**Your objective**
Reproduce the listing below exactly, from its first line down to and including the line with "สิทธิ์การใช้งานของสมาชิก (83, 465)".

**Exercise data**
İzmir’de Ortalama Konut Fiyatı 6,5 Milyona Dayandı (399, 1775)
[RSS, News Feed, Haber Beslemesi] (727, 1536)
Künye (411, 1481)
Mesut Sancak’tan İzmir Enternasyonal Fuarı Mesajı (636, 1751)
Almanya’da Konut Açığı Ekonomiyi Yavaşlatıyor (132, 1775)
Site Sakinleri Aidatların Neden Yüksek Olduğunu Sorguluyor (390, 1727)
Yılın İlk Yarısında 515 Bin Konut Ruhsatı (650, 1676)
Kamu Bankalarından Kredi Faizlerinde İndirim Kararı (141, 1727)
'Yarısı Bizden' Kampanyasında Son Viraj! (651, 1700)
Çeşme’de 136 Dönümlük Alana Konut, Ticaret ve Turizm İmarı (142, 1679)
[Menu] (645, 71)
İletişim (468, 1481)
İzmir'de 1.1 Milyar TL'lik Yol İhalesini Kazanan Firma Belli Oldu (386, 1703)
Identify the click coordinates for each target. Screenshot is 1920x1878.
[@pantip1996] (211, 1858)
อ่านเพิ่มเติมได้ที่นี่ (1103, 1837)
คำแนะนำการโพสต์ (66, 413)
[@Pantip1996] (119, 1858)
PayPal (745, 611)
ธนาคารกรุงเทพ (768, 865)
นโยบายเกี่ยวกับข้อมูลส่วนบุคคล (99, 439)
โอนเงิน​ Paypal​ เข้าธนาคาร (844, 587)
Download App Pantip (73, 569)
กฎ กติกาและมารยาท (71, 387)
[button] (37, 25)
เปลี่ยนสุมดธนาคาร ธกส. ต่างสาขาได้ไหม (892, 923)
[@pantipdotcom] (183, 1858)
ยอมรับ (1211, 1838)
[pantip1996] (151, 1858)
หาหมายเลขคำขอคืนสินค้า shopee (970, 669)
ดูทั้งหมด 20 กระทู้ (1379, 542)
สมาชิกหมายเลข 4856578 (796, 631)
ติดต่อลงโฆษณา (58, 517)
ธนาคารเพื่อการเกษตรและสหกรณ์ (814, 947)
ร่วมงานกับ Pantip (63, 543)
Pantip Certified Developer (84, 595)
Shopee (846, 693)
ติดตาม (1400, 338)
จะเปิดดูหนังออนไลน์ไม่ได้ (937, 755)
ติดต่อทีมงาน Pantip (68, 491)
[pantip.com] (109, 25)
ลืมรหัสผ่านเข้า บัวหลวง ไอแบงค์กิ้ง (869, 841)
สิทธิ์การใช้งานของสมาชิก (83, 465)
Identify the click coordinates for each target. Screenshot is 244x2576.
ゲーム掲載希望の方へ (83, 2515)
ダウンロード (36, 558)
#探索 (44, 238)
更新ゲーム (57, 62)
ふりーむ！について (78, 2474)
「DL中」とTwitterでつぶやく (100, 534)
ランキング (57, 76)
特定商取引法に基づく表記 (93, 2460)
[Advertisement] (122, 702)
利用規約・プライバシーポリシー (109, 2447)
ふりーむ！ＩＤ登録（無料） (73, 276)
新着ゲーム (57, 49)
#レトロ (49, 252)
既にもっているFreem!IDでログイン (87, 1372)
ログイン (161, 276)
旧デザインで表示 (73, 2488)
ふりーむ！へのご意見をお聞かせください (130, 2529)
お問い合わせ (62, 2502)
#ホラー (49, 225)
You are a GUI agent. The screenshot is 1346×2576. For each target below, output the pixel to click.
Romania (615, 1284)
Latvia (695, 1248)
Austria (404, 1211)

**Solution to this problem**
İzmir’de Ortalama Konut Fiyatı 6,5 Milyona Dayandı (399, 1775)
[RSS, News Feed, Haber Beslemesi] (727, 1536)
Künye (411, 1481)
Mesut Sancak’tan İzmir Enternasyonal Fuarı Mesajı (636, 1751)
Almanya’da Konut Açığı Ekonomiyi Yavaşlatıyor (132, 1775)
Site Sakinleri Aidatların Neden Yüksek Olduğunu Sorguluyor (390, 1727)
Yılın İlk Yarısında 515 Bin Konut Ruhsatı (650, 1676)
Kamu Bankalarından Kredi Faizlerinde İndirim Kararı (141, 1727)
'Yarısı Bizden' Kampanyasında Son Viraj! (651, 1700)
Çeşme’de 136 Dönümlük Alana Konut, Ticaret ve Turizm İmarı (142, 1679)
[Menu] (645, 71)
İletişim (468, 1481)
İzmir'de 1.1 Milyar TL'lik Yol İhalesini Kazanan Firma Belli Oldu (386, 1703)
Identify the click coordinates for each target. Screenshot is 1920x1878.
[@pantip1996] (211, 1858)
อ่านเพิ่มเติมได้ที่นี่ (1103, 1837)
คำแนะนำการโพสต์ (66, 413)
[@Pantip1996] (119, 1858)
PayPal (745, 611)
ธนาคารกรุงเทพ (768, 865)
นโยบายเกี่ยวกับข้อมูลส่วนบุคคล (99, 439)
โอนเงิน​ Paypal​ เข้าธนาคาร (844, 587)
Download App Pantip (73, 569)
กฎ กติกาและมารยาท (71, 387)
[button] (37, 25)
เปลี่ยนสุมดธนาคาร ธกส. ต่างสาขาได้ไหม (892, 923)
[@pantipdotcom] (183, 1858)
ยอมรับ (1211, 1838)
[pantip1996] (151, 1858)
หาหมายเลขคำขอคืนสินค้า shopee (970, 669)
ดูทั้งหมด 20 กระทู้ (1379, 542)
สมาชิกหมายเลข 4856578 (796, 631)
ติดต่อลงโฆษณา (58, 517)
ธนาคารเพื่อการเกษตรและสหกรณ์ (814, 947)
ร่วมงานกับ Pantip (63, 543)
Pantip Certified Developer (84, 595)
Shopee (846, 693)
ติดตาม (1400, 338)
จะเปิดดูหนังออนไลน์ไม่ได้ (937, 755)
ติดต่อทีมงาน Pantip (68, 491)
[pantip.com] (109, 25)
ลืมรหัสผ่านเข้า บัวหลวง ไอแบงค์กิ้ง (869, 841)
สิทธิ์การใช้งานของสมาชิก (83, 465)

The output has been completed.